Setting up a bot in french, confused by accent

Hi,

First of all, I’m quite new here. So I fear the following problem is really trivial.

I’m trying to set up an offline bot for french language. I chose v12.1.1, installed duckling, installed two language sets (fr + en) for 100 dimensions. I run everything in Kubernetes (I plan to share related YAML files, if people are interested).

I created some intents, mostly with accent (hard to not use accent in french :slight_smile: ). I set a flow to collect all non-identified intents. When I ask a question, exactly as written in the intent, with accents, the bot fallback.
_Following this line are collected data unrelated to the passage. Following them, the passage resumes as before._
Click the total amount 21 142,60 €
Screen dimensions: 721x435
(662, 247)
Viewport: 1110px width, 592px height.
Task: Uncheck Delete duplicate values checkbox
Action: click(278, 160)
When I replace accented letters with non-accented one, the bot identify the intent and select the right flow.

For exemple:

  • “mon compte est désactivé” failed :-1:
  • “mon compte est desactive” succeed :+1:

During experiment, I saw strange behavior. For a given sentence, in the debugger, the word “créer” was identified as two token “cr” and “er”.

Note: I created an pattern entity like “[a-z0-9]+” for login.

As I understand internationalization is heavily used, I’m quite sure I misconfigured something. But I do not understand what.

Hi,

I can assure you it is possible to write working bots in french. I just did, last week. Here’s what you can do to make your bot work.

  1. Use the 300 dimensions language models. The 25 and 100 ones are really not as good.

  2. It really seems to me that your bot’s language is actually english. I often myself observe similar behaviors when tokenizing a french input with an english model tokenizer:

To change your bot language, go to your bot configs (the small gear wheel) in the admin panel:

Then select the correct language for your bot:

To build bots that support multiple languages, you’ll have to enable botpress pro

Hope this information help!

François

3 Likes

Thanks.

I limit my language server to French. But I’m still using 100 dimension only. Currently, the tokenizer seems to be confused.

One point I’m not sure: which component is responsible of tokenization? Duckling server or Language server?

Oups… I’ve just realized that the tokenization is due to one of my entities which try to grab login.

Ignore me. :blush:

1 Like

Please do :slight_smile: !

–> Language server handles tokenization and word embeddings from that tokenization.
–> Duckling is used to extract some of the system entities.

Note : Pretty sure tokenization is done properly, what you see in the debugger aren’t tokens but as you realized, your extracted entities.